The following helped me:

# Ones I hit the SIGTRAP:
(gdb) f 0  # Show the current stack frame of the current thread.
#0  0x4003ed70 in pthread_create@@GLIBC_2.4 () from /opt/CodeSourcery/arm-2011.09/arm-none-linux-gnueabi/libc/lib/libpthread.so.0

# The fragment of interest is the current address: 0x4003ed70.
# Set the hardware assisted breakpoint at the current address:
(gdb) hbreak *0x4003ed70

# Continue execution (without hitting SIGTRAP):
(gdb) c
# Continuing.

Ok. Long answer: Hardware breakpoints are usually set by writing to some special CPU registers. This is done by gdb. If gdb dies, it can left those installed in CPU. I guess your implementation (of gdb) does not either clear or examine those, when it connects to your target. To locate them, you would need to list the contents of hardware breakpoints registers on your CPU (don't know how to do this on STM32). Workaround would be (informed guess) be this: set few HW breakpoints (typically there are only a few, seldom more than 8) using gdb, then remove all of them. This should overwrite and then clean those hw registers. Once you do set those breakpoints (before removing them), do "continue" (just in case, as gdb sets breakpoints only at that time).

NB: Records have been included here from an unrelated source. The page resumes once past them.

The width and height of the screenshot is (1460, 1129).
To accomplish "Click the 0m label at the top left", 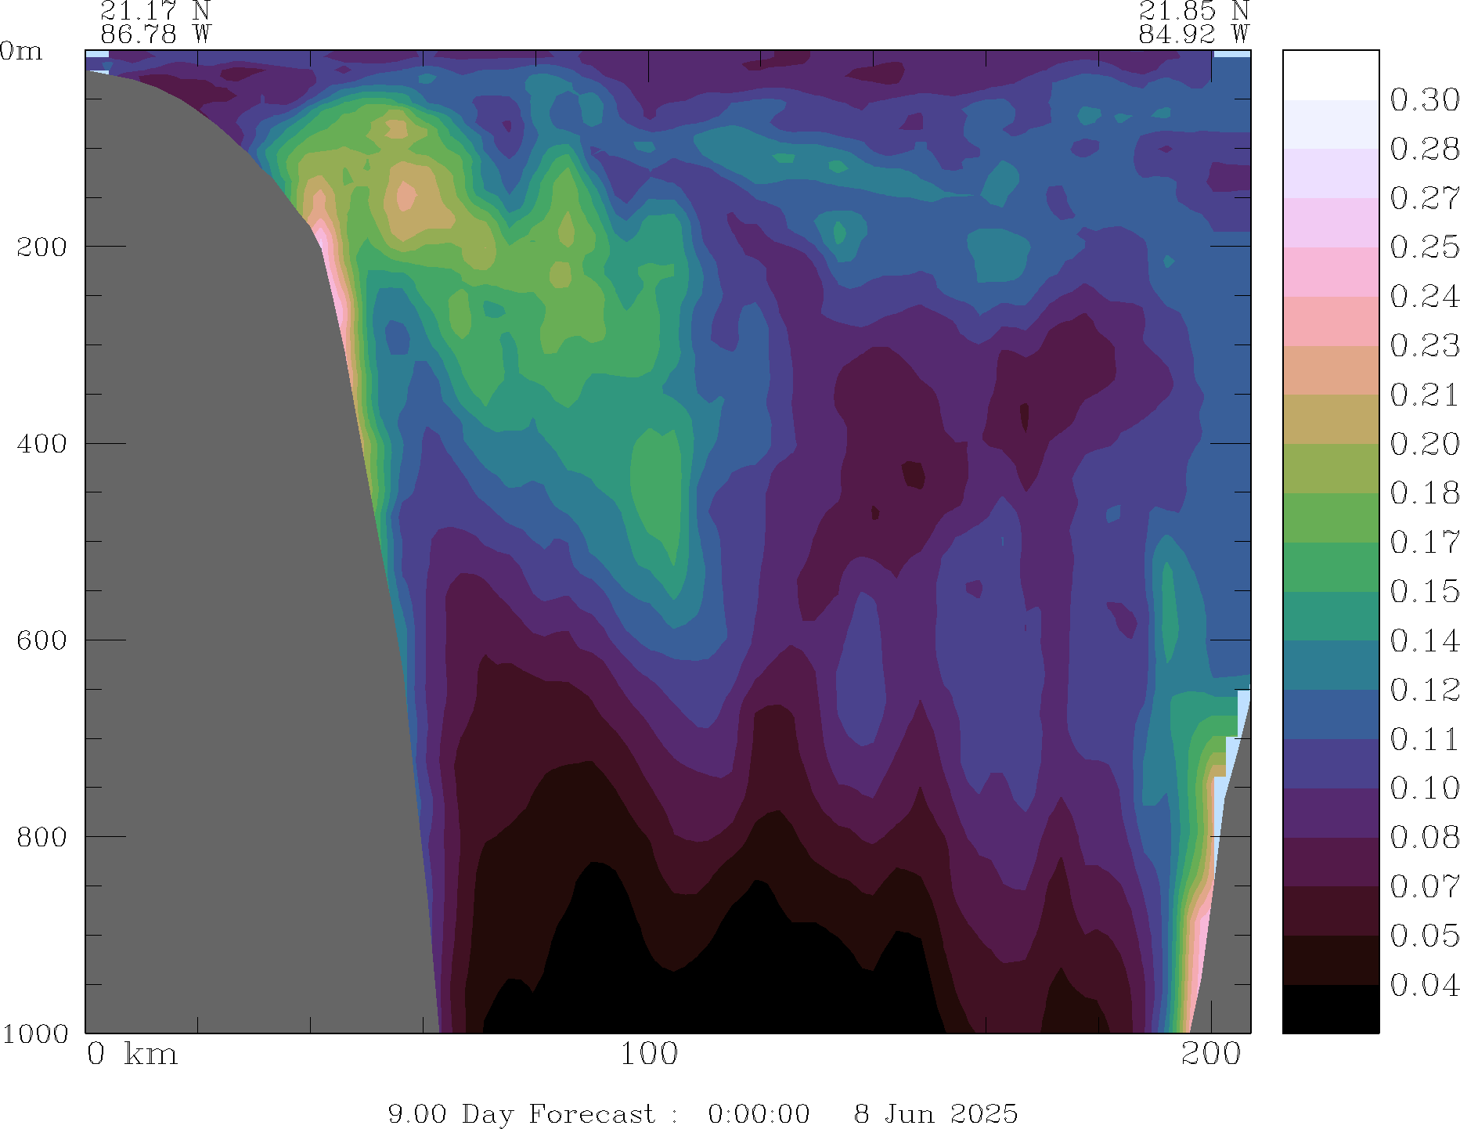I will [x=22, y=51].
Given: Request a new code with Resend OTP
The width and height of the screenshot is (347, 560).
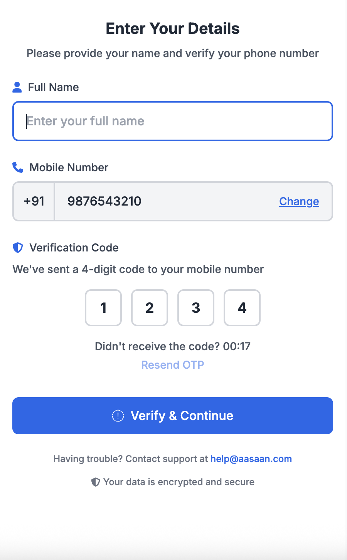Looking at the screenshot, I should [173, 365].

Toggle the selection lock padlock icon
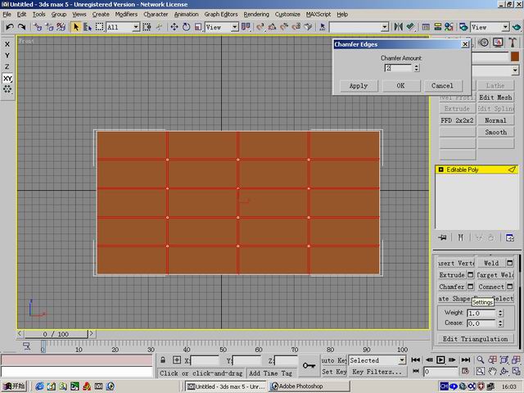[165, 360]
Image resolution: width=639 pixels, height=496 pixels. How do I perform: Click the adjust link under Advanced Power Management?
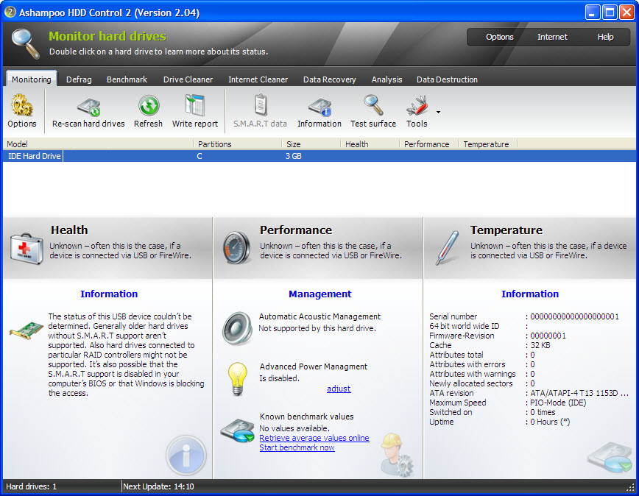pyautogui.click(x=338, y=389)
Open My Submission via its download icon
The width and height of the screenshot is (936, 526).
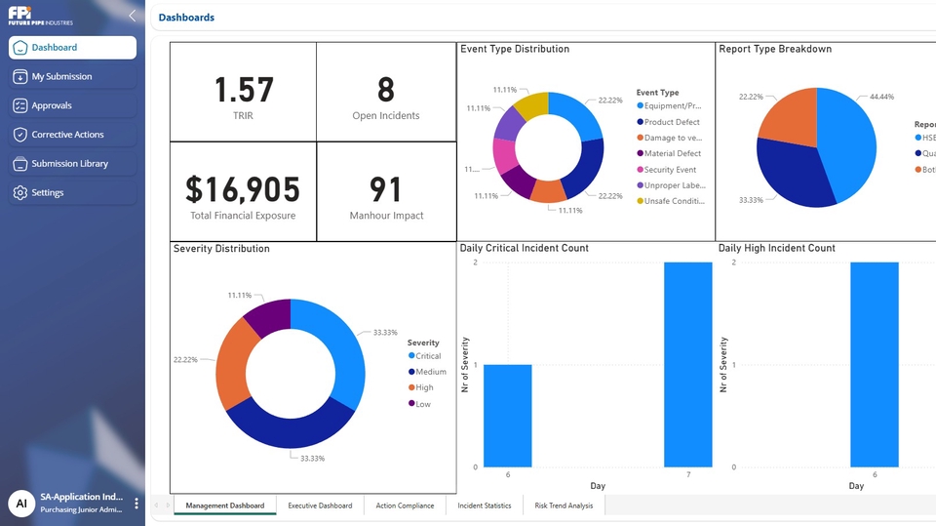(x=20, y=76)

SIGTRAP should be a breakpoint instruction that's being run.

Debug this by inspecting your instruction pointer, it's most likely pointed at an address that contains the BKPT instruction (you'll have to look up what the actual code is).

From there you'll have to work backwards based on the stack and instruction pointer and see if you're where you expect to be. There could be a number of things causing this, from GDB inserting a breakpoint instruction that it failed to clear, to memory corruption.